As I reflect upon my specific teaching strategies that I have used to connect with students, I realize that I teach better and students learn better from me if the student-instructor relationship is built upon respect, understanding, trust, transparency, and high expectations. I feel most comfortable with a more collaborative relationship with students. I hear their feedback and learn from them, just as they listen to my instruction and learn from me. Even if I have taught a class four times, I seek and request their suggestions and feedback on the assignments. Perhaps it is the nature of the courses I teach most frequently—multimedia, political communication, and media, science, and society. Multimedia storytelling and political communication, in particular, change so rapidly that I feel the need to always monitor the relevance and appropriateness of the assignments.

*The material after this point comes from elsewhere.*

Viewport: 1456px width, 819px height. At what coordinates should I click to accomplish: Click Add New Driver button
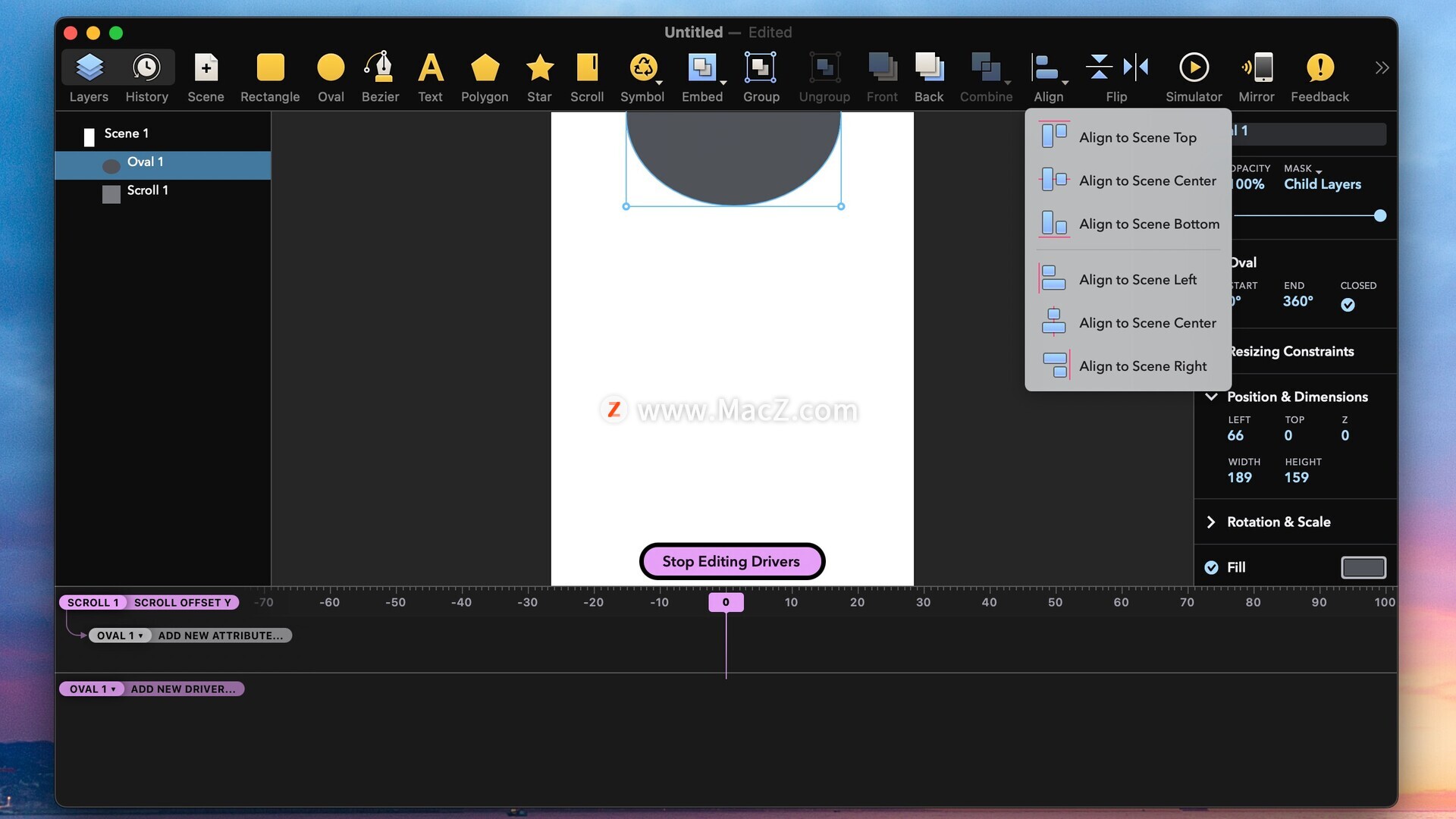pos(183,689)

My teaching philosophy and course interactions are a result of Brad Garner’s (2012) book on the first-year seminar. One of the major lessons that I learned from the book is to create a classroom community. Creating a community is dependent on building connections and relationships with all my students. Not only do I want to be their credible, respected, and knowledgeable instructor, but I also want to be their trusted mentor such that they feel comfortable talking to me about more than academics. I want to be their colleague. By colleague, I mean: they keep in touch with me in the future, they return to my classes to guest lecture (e.g., I have many former students guest lecture classes), they give me updates on what the student community is experiencing on campus, and they feel comfortable talking about their struggles with managing academics and all the rest of student life. I emphasize that I want to stay in touch via LinkedIn so I can see how successful they have become. I try to make these desires clear to my students, and I try to foster this type of relationship with my students. I have noticed that when I foster this type of collaborative, transparent, and supportive relationship with students, then I receive improved class participation and effort, class enthusiasm and interest, class communication and debate, and class expectations and rigor. I hope this is because I tell them I want to listen to them and hear their concerns about their learning progress and my teaching strategies.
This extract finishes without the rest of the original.